» **Exercise requirements**
Could you show all lines in the entries below that contain the string "question"?

» **Records contained in a dataset**
• • • • •

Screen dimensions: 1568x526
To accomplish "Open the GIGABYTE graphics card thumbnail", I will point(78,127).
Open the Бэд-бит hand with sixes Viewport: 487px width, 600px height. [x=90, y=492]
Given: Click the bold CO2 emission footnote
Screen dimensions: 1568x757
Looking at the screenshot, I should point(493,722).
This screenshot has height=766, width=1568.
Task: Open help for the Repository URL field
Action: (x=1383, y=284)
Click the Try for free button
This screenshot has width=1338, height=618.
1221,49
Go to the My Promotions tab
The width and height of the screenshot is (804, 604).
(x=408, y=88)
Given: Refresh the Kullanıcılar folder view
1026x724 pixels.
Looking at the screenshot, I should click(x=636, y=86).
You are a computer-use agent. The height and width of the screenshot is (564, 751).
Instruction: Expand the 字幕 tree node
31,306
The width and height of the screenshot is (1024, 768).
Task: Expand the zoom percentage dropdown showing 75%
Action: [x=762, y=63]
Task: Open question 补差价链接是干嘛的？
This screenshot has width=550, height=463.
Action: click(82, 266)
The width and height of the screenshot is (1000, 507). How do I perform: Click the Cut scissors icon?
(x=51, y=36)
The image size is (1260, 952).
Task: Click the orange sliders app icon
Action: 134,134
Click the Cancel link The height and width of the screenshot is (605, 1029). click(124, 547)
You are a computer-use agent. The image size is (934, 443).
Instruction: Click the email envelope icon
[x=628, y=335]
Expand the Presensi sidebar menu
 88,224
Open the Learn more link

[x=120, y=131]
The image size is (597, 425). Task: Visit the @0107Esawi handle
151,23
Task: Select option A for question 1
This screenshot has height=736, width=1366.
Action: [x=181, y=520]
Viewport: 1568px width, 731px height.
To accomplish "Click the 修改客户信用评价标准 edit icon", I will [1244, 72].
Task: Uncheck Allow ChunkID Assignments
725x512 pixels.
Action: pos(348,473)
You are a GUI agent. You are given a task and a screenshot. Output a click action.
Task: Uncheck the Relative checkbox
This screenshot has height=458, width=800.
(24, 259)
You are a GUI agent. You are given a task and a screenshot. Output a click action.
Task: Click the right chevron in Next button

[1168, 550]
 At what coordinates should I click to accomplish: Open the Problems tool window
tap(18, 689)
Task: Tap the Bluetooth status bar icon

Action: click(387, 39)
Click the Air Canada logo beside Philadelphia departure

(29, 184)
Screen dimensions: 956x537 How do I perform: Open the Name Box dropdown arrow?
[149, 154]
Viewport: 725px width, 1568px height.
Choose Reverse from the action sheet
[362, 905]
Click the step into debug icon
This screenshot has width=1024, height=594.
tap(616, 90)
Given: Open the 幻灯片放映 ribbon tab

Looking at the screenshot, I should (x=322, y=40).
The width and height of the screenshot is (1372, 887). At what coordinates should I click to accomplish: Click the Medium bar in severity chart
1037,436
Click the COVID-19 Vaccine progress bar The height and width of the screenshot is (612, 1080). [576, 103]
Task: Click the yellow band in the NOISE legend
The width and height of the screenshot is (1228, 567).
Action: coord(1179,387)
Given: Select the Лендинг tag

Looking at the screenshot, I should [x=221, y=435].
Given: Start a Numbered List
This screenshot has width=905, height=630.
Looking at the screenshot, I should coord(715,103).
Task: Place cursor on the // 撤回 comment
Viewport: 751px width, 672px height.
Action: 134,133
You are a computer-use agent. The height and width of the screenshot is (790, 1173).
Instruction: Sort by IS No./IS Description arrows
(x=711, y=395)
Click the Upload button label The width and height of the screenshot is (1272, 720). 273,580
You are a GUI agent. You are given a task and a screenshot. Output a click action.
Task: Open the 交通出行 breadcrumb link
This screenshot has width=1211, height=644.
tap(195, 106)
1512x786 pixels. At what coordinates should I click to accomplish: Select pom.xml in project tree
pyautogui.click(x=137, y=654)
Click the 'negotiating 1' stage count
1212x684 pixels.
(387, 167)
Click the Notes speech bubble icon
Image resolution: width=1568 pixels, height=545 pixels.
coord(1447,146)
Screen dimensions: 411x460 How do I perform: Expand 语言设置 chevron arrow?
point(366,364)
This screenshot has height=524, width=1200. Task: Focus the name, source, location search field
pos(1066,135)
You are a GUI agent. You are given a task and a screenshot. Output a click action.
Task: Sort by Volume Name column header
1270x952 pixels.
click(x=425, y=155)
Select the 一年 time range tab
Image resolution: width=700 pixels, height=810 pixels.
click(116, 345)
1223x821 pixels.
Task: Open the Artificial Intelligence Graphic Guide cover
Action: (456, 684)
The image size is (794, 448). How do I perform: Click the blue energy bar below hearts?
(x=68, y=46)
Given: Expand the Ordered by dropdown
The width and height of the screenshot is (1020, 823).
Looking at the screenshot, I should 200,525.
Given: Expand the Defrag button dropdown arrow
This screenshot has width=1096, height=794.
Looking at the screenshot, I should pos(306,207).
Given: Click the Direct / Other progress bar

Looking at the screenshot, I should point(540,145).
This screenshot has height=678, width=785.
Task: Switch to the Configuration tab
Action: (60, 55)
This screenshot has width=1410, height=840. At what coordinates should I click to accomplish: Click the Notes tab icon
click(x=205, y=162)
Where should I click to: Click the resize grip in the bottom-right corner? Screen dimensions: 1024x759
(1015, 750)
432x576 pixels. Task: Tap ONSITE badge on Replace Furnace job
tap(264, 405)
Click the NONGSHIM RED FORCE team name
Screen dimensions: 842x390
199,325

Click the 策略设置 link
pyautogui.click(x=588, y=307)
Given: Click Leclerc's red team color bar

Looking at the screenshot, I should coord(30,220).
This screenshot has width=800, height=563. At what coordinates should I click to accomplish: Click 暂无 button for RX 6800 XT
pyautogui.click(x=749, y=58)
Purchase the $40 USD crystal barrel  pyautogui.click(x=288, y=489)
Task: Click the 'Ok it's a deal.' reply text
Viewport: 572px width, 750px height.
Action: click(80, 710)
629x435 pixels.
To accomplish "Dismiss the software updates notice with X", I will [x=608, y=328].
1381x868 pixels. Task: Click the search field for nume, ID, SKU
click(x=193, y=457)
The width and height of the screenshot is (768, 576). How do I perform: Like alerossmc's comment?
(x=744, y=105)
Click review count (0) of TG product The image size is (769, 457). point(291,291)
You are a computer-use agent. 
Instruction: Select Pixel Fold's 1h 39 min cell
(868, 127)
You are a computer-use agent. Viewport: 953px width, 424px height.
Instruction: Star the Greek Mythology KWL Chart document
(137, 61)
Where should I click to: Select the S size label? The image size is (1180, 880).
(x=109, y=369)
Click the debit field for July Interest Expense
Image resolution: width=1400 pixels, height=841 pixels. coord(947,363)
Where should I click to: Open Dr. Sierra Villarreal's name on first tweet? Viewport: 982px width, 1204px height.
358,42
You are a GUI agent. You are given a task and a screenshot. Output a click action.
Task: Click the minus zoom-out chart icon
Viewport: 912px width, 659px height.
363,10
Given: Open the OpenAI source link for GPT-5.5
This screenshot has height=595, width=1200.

• • • • •

» **Task response**
Task: Open question 补差价链接是干嘛的？
Task: Select option A for question 1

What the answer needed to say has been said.